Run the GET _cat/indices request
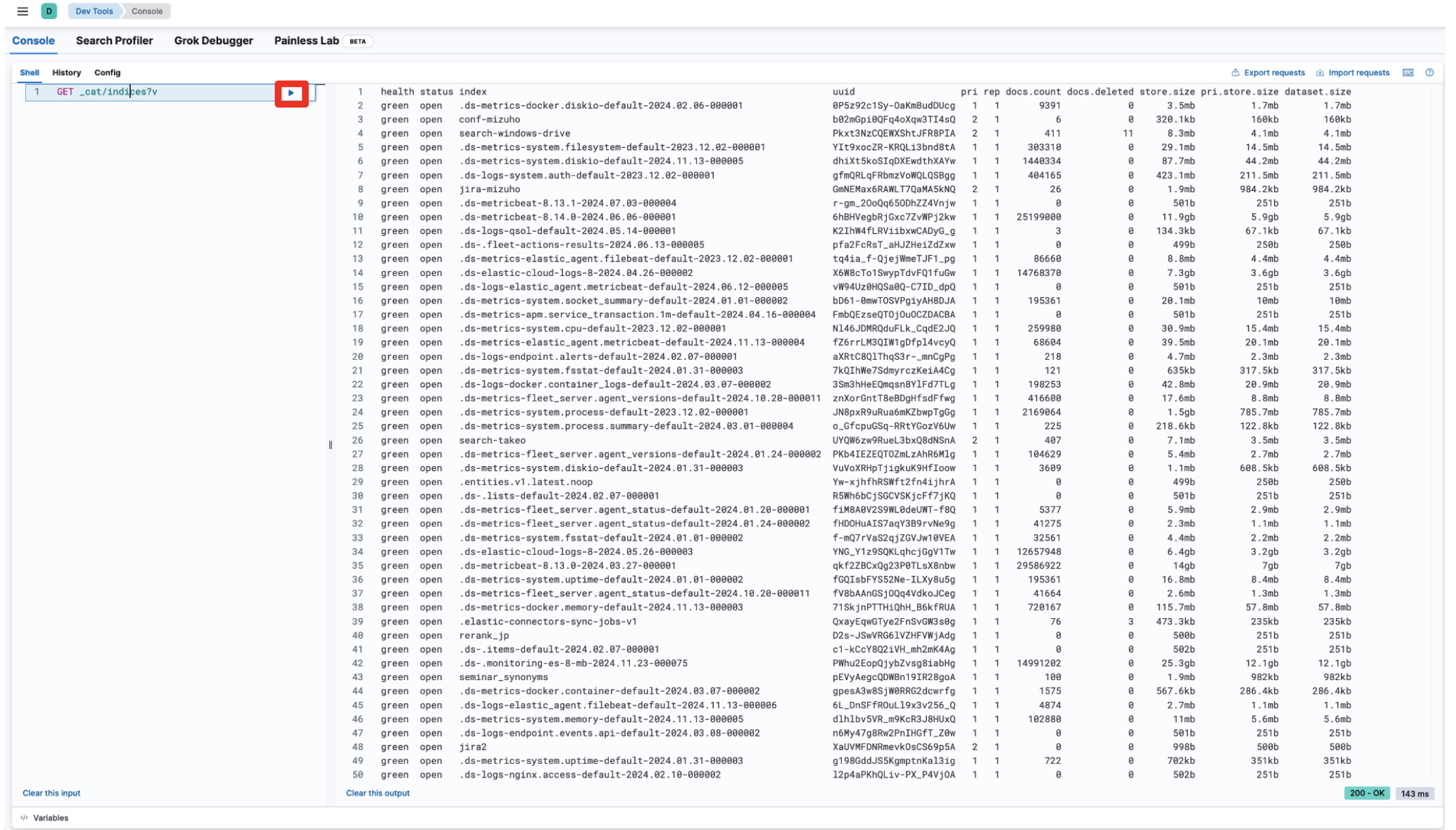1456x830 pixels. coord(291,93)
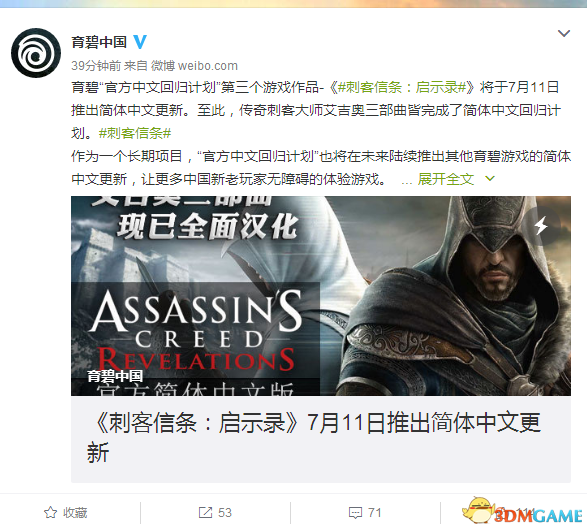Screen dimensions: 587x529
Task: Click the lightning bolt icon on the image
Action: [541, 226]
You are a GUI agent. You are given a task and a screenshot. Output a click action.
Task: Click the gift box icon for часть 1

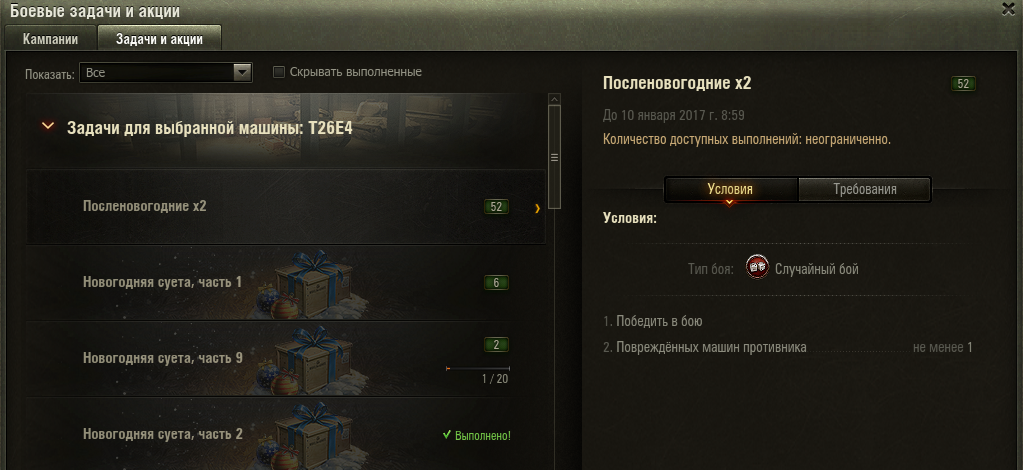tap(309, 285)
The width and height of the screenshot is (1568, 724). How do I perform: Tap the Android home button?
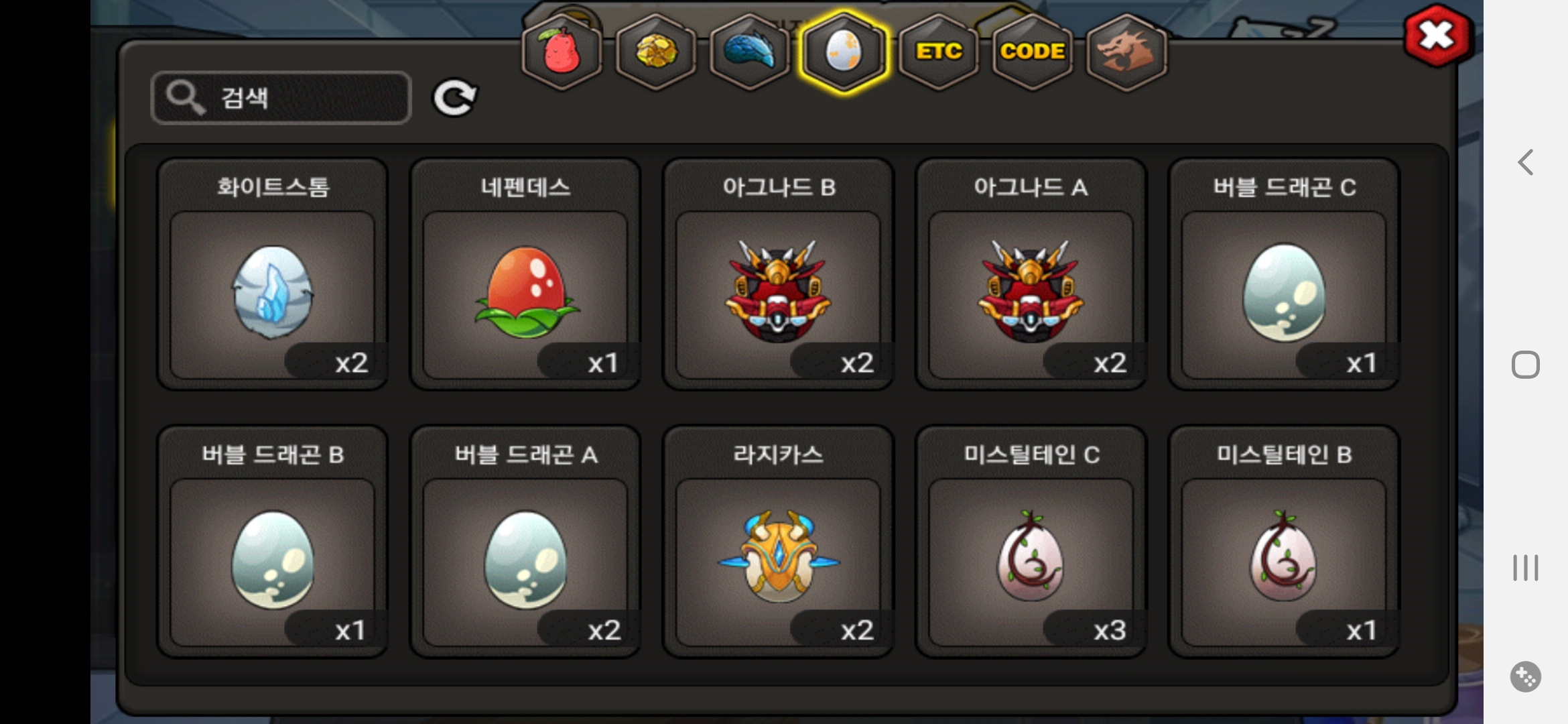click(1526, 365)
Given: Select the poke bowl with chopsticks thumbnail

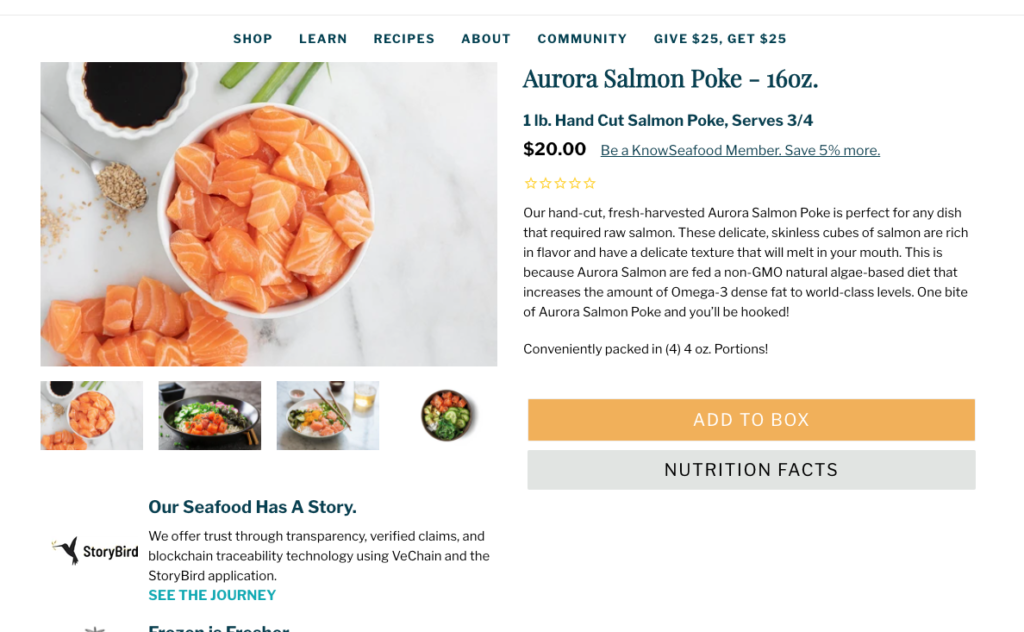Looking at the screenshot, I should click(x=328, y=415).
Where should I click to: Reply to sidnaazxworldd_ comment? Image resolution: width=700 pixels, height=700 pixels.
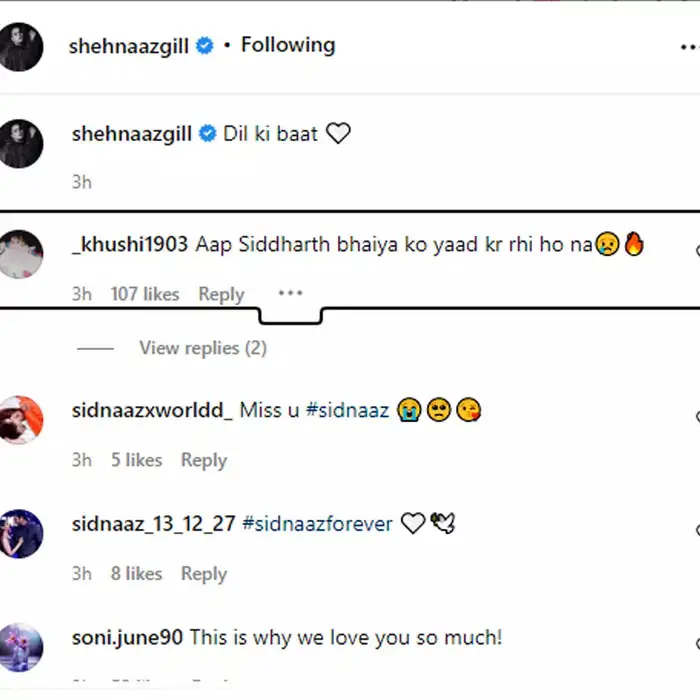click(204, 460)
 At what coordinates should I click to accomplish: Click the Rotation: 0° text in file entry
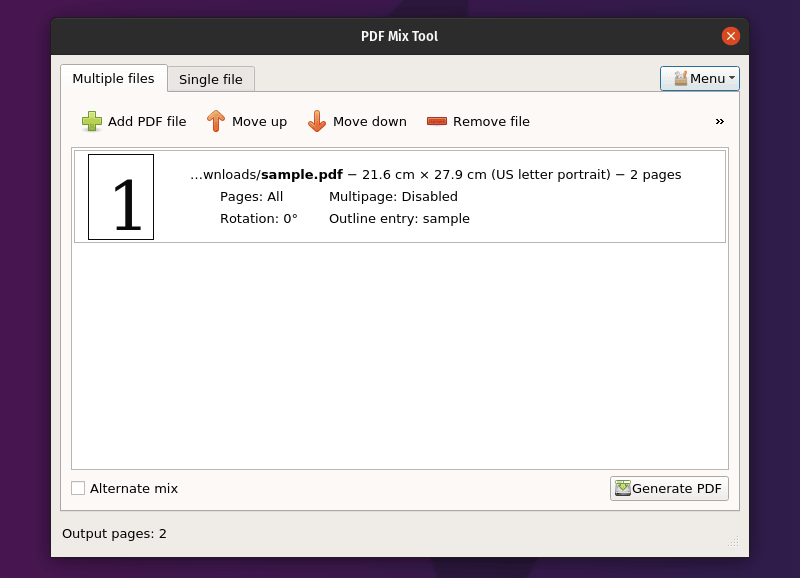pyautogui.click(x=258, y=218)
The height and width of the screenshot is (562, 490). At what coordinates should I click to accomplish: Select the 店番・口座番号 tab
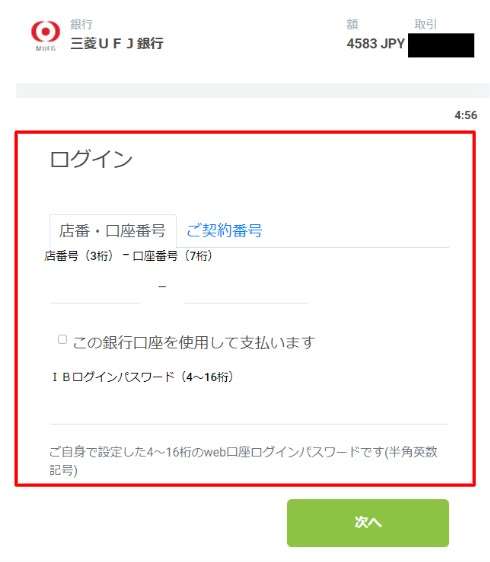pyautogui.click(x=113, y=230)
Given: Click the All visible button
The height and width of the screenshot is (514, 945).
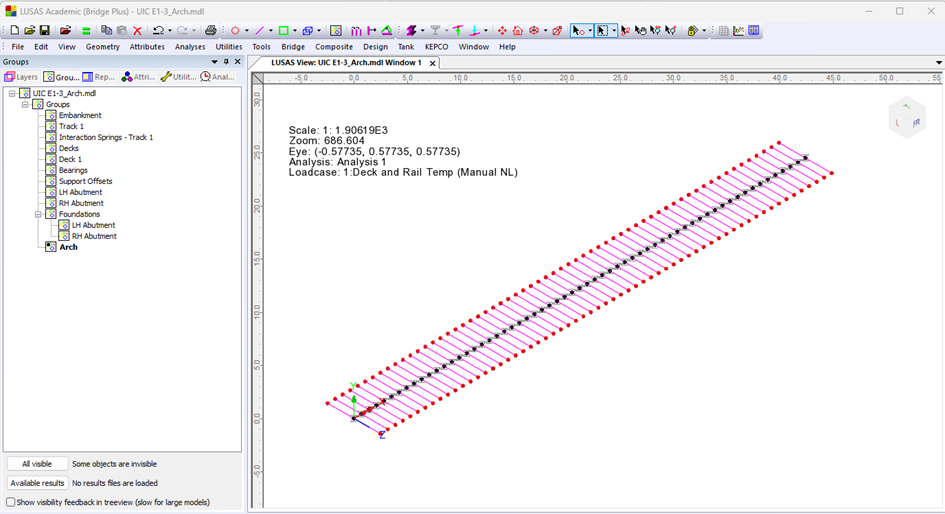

===============

Task goal ::
Please format the listing above as a numbered list, leaving out blank lines and every picture.

The response ::
1. Run the GET _cat/indices request
2. 1456x830 pixels. coord(291,93)
3. Screen dimensions: 587x529
4. Task: Click the lightning bolt icon on the image
5. Action: [541, 226]
6. You are a GUI agent. You are given a task and a screenshot. Output a click action.
7. Task: Click the gift box icon for часть 1
8. tap(309, 285)
9. The width and height of the screenshot is (1568, 724). How do I perform: Tap the Android home button?
10. click(1526, 365)
11. Given: Select the poke bowl with chopsticks thumbnail
12. Looking at the screenshot, I should click(x=328, y=415).
13. Where should I click to: Reply to sidnaazxworldd_ comment? Image resolution: width=700 pixels, height=700 pixels.
14. click(204, 460)
15.  At what coordinates should I click to accomplish: Click the Rotation: 0° text in file entry
16. pyautogui.click(x=258, y=218)
17. The height and width of the screenshot is (562, 490). At what coordinates should I click to accomplish: Select the 店番・口座番号 tab
18. pyautogui.click(x=113, y=230)
19. Given: Click the All visible button
20. The height and width of the screenshot is (514, 945).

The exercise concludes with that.